La posibilidad de que las plantas transgénicas transfieran sus genes a otras variedades no preocupa sólo a los agricultores ecológicos. También puede convertirse en un problema a gran escala, por ejemplo si afecta a cultivos que dan de comer a cientos de millones de personas. Es el caso del arroz. Dentro de diez años China necesitará un 25% más de arroz para cubrir la demanda de su población, y ha apostado por la biotecnología: está a punto de aprobar la comercialización de arroz transgénico. Ahora bien, ¿qué pasa si este arroz transfiere a una mala hierba la tolerancia a un herbicida, por ejemplo? ¿Cómo combatir entonces esa mala hierba?
Esto se previene siguiendo unas normas básicas en los cultivos, dicen las compañías de semillas. Pero es difícil hacer respetar las reglas en países como India o China, donde la nueva tecnología aterriza sobre la agricultura local como un jumbo en una pista de avionetas. Prueba de ello fue la entrada en el mercado europeo, hace apenas dos años, de arroz transgénico ilegal chino. En Europa saltaron las alarmas sanitarias previstas, pero quedó claro que en China se cultivaban grandes extensiones de arroz transgénico antes incluso de su aprobación en el propio país.

→ TAREA A REALIZAR A
Según el texto sobre el arroz transgénico, ¿cuánto más arroz necesitará China dentro de diez años para cubrir la demanda de su población?
→ TAREA A REALIZAR B
Copia del texto sobre el arroz transgénico la parte que empieza con "La posibilidad de" y termina con "esa mala hierba?", y reemplaza "biotecnología" por "ingeniería genética".

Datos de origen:
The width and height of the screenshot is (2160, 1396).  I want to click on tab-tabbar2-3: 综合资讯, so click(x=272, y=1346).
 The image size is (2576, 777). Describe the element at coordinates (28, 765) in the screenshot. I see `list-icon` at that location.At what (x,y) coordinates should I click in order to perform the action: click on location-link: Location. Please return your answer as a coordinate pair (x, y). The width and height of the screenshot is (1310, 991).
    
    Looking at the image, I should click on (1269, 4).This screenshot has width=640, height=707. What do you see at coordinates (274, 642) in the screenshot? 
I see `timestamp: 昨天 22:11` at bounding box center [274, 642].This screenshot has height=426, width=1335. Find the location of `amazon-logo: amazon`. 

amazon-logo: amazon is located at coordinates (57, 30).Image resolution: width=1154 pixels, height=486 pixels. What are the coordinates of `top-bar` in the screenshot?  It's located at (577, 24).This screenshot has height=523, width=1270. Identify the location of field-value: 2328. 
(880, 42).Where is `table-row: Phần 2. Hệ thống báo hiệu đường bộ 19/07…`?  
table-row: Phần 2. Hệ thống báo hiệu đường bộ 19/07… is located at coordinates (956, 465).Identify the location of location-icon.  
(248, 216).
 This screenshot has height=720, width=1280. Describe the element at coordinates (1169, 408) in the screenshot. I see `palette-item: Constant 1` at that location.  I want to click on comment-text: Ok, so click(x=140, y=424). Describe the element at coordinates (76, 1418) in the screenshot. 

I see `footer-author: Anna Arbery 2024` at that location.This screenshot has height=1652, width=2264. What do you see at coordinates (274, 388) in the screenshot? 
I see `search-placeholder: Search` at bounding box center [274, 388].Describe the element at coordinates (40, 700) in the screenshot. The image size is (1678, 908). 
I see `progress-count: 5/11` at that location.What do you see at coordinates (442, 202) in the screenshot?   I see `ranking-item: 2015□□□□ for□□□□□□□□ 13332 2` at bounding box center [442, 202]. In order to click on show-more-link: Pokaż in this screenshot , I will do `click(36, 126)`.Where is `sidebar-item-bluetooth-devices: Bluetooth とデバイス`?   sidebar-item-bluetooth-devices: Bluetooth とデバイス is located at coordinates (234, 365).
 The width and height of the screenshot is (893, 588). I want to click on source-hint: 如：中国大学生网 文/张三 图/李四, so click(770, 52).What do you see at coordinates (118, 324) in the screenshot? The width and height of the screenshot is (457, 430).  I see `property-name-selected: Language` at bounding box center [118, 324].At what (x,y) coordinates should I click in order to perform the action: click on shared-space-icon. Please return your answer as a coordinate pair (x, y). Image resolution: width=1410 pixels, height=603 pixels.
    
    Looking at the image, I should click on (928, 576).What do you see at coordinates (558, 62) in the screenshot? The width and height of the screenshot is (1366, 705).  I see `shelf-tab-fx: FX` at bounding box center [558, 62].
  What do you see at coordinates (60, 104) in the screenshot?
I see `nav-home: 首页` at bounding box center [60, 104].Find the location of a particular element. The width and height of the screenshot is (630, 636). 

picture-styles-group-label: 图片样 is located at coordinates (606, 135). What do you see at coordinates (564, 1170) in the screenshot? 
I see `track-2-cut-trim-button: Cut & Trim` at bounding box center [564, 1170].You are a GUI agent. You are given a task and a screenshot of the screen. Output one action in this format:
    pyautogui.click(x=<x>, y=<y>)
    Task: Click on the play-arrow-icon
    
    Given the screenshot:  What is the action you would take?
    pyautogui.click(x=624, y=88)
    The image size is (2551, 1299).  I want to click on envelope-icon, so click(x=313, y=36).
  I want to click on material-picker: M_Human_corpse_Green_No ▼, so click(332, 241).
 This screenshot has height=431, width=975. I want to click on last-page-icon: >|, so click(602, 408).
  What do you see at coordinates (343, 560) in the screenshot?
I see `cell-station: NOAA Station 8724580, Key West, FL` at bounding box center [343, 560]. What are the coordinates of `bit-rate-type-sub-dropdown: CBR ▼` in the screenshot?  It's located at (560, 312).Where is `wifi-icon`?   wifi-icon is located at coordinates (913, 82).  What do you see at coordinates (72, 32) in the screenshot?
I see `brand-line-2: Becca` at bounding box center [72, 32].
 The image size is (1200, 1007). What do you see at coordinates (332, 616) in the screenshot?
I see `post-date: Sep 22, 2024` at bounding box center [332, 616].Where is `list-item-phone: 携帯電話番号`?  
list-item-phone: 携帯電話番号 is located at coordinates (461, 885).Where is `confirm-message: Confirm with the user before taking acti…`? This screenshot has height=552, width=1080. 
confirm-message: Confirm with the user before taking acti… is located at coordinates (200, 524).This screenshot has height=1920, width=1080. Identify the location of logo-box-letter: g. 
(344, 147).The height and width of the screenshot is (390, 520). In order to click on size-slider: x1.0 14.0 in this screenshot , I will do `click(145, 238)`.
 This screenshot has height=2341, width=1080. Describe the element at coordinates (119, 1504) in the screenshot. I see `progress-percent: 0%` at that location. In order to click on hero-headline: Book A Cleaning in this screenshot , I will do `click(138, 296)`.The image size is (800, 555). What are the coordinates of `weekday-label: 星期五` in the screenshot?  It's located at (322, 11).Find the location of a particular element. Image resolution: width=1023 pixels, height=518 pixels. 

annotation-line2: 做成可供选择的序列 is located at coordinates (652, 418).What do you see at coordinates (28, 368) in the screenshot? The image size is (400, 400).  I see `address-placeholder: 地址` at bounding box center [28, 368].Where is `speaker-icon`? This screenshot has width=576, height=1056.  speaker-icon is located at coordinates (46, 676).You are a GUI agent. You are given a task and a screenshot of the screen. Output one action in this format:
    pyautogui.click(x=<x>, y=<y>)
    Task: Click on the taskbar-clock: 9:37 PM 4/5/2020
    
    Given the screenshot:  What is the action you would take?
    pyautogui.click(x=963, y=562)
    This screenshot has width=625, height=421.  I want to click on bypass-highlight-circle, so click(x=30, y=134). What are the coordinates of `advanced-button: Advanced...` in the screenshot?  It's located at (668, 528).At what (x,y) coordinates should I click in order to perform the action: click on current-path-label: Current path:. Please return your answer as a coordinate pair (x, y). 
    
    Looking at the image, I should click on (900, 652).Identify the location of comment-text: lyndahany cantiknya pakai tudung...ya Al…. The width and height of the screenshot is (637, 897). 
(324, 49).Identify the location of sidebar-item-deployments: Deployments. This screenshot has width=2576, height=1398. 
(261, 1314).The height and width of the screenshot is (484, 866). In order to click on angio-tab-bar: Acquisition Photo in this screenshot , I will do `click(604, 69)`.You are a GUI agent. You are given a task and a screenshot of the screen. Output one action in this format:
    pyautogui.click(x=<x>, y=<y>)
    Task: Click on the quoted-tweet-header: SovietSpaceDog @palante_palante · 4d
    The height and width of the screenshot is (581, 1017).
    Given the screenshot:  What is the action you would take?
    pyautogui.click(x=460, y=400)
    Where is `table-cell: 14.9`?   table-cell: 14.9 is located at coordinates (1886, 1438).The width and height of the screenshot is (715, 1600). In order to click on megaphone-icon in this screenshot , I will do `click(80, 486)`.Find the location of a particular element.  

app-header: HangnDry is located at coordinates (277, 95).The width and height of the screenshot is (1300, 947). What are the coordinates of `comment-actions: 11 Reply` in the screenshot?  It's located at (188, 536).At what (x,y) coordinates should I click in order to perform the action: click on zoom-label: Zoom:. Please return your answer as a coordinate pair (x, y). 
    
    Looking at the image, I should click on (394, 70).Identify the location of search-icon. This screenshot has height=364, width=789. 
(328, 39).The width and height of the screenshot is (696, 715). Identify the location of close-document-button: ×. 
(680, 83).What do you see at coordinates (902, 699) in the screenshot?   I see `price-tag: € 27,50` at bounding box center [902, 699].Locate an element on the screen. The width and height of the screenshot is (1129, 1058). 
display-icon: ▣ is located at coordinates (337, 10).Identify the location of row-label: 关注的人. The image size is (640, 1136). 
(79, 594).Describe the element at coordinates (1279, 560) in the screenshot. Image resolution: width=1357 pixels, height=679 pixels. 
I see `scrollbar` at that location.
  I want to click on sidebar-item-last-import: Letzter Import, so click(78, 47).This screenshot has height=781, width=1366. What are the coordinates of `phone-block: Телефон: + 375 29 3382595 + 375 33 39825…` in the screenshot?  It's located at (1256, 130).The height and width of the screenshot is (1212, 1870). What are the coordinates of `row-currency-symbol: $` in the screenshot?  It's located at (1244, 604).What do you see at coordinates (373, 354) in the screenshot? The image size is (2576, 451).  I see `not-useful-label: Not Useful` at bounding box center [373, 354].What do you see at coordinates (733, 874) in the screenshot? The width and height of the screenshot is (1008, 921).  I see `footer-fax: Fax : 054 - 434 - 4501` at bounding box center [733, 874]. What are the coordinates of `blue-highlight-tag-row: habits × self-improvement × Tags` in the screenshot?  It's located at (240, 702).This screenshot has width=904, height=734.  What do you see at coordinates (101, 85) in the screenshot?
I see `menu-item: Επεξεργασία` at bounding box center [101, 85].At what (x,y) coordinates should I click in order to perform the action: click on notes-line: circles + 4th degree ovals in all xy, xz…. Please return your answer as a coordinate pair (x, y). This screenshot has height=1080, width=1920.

→ RESULTADO A
Un 25% más.

→ RESULTADO B
La posibilidad de que las plantas transgénicas transfieran sus genes a otras variedades no preocupa sólo a los agricultores ecológicos. También puede convertirse en un problema a gran escala, por ejemplo si afecta a cultivos que dan de comer a cientos de millones de personas. Es el caso del arroz. Dentro de diez años China necesitará un 25% más de arroz para cubrir la demanda de su población, y ha apostado por la ingeniería genética: está a punto de aprobar la comercialización de arroz transgénico. Ahora bien, ¿qué pasa si este arroz transfiere a una mala hierba la tolerancia a un herbicida, por ejemplo? ¿Cómo combatir entonces esa mala hierba?